Los jugadores y los técnicos de ambos equipos reconocen que les informaron de la norma y la aceptan.
El turco Kerem Akturkoglu los conocía bien. “Si te tapas la boca, asumen que estás diciendo algo abusivo”, dijo tras el partido.
“Es la regla y hay que adaptarse”, afirmó el seleccionador turco Vincenzo Montella. “Las reglas están hechas para ser respetadas, y por eso era natural”.
“Las reglas dicen que taparse la boca es tarjeta roja”, coincidió Alfaro. “No puedo hacer nada al respecto. Desafortunadamente, no tenemos ninguna opinión al respecto”.
Almirón abandona el campo (Foto: Matthew Huang/Icon Sportswire vía Getty Images)
Pero el técnico argentino luego siguió explorando el tema. Calificó el gesto de Almirón como un “acto reflejo”, opinión que comparte su compañero Gabriel Ávalos. “A veces sucede en el calor del momento, durante las discusiones”, dijo Alfaro. “Aparte de eso, nos dijeron”.
Alfaro sostiene que la sanción con tarjeta roja no es proporcional a la acción. Almirón al menos se perderá el último partido de la fase de grupos de Paraguay contra Australia la próxima semana, y la FIFA podría extender su suspensión, dependiendo de lo que decida el comité disciplinario.
“Con una tarjeta amarilla basta”, dijo Alfaro en una respuesta de seis minutos a una pregunta sobre el tema. “Hay cosas que se castigan con demasiada dureza y mi miedo es que perdamos la esencia del fútbol.
“El fútbol se caracteriza por la fricción, la competición, la lucha, el coraje, la compostura, tirarse al suelo, luchar, intentar rematar de cabeza. Es un deporte hermoso y maravilloso, y tenemos que seguir haciéndolo cada vez mejor. El espectáculo fue brillante y la organización extraordinaria. Ahora bien, no dejemos que las reglas se interpongan en el camino, no deberían hacerlo.
“No pretendamos que no hay problema. No deberíamos seguir regulando excesivamente el juego, porque eventualmente terminaremos con un libro de reglas que dicta cómo se debe interpretar cada jugada”.
Enciso también calificó las reglas de “difíciles”. “No puedo decir mucho más porque, al final del día, parece que nos enfrentamos a todos”, dijo.
Alfaro agregó que le resulta “muy difícil” jugar este “nuevo deporte” y lamentó la falta de coherencia en otras reglas, como el saque de banda de cinco segundos o cuando su portero es bloqueado en las jugadas a balón parado.
“Estoy harto de ver pantallas (cuando un oponente es bloqueado) y nadie es penalizado… Deberías ver el estado de su tobillo (de Orlando Gill). Está hinchado y no pudo recibir tratamiento. ¿Por qué no pudo recibir tratamiento?”.

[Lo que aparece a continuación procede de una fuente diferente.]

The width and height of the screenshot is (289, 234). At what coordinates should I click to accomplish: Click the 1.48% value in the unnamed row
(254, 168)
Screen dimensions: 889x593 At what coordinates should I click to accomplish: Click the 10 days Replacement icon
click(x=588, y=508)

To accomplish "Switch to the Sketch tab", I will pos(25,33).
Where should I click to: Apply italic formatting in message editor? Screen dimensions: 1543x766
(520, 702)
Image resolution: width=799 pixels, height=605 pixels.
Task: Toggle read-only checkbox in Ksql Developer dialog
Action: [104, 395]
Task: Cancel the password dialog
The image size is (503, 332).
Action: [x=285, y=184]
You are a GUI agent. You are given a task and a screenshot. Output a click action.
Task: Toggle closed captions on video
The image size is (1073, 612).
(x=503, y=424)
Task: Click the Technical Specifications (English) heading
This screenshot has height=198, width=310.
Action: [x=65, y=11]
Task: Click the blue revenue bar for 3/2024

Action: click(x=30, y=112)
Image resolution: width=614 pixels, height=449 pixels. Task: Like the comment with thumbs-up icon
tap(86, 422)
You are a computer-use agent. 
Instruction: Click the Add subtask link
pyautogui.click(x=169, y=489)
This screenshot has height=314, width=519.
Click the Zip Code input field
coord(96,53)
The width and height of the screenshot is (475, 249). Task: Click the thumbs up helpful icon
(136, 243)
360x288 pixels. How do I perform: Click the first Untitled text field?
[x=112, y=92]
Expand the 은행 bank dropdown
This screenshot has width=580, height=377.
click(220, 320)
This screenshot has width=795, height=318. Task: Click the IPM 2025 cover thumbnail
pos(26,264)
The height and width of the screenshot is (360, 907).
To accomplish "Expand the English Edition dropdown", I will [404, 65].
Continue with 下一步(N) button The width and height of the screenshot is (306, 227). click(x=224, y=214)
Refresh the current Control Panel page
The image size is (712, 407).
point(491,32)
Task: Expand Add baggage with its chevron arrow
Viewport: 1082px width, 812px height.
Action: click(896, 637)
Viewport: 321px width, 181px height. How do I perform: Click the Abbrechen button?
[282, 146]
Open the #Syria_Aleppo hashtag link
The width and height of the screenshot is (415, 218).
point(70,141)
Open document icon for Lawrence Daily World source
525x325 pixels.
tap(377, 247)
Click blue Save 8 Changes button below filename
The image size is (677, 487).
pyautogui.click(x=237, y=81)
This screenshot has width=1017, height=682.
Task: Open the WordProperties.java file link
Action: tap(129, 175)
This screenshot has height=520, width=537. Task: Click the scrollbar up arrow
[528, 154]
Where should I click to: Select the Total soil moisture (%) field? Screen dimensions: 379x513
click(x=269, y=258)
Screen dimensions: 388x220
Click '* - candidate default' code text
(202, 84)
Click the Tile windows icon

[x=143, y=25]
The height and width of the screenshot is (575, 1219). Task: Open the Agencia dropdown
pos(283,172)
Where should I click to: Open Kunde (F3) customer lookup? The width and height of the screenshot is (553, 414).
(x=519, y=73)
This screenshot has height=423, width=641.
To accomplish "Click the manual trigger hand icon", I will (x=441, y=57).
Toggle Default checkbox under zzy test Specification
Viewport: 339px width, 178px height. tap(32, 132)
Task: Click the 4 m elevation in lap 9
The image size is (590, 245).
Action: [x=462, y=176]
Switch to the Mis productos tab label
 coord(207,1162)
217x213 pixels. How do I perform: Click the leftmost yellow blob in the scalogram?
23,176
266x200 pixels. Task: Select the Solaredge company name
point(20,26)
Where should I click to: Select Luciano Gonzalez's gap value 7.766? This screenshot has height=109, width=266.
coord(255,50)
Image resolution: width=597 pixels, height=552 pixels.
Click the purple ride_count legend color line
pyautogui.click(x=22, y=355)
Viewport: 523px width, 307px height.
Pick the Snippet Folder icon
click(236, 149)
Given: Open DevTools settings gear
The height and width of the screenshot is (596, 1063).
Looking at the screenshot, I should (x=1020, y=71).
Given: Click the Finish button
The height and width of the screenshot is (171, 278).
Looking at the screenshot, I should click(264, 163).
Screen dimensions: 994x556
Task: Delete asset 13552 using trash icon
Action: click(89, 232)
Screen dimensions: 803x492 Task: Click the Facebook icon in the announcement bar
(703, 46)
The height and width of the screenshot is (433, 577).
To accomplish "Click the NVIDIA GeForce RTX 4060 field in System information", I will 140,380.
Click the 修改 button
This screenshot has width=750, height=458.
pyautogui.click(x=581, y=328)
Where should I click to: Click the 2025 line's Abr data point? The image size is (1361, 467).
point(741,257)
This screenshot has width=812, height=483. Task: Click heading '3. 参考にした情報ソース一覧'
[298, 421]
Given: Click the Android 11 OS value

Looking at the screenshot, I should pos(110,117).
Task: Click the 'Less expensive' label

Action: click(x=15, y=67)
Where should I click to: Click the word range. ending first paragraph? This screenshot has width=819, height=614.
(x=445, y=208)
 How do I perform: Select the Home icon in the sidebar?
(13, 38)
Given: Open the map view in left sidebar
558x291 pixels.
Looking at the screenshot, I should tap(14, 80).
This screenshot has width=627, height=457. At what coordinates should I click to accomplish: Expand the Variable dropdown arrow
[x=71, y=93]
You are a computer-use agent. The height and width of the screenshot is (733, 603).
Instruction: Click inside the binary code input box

“Lo que uno quiere es justicia”, continuó. “A Paraguay le aplicaron todo el libro de reglas, todo, cada uno. Tenemos que aceptarlo. Es lo que es”.
Las acciones de Almirón fueron tontas dado que conocía las consecuencias, y la severidad del castigo servirá como advertencia para otros jugadores. Sin embargo, el incidente plantea una vez más una pregunta más amplia: ¿se está regulando excesivamente el fútbol?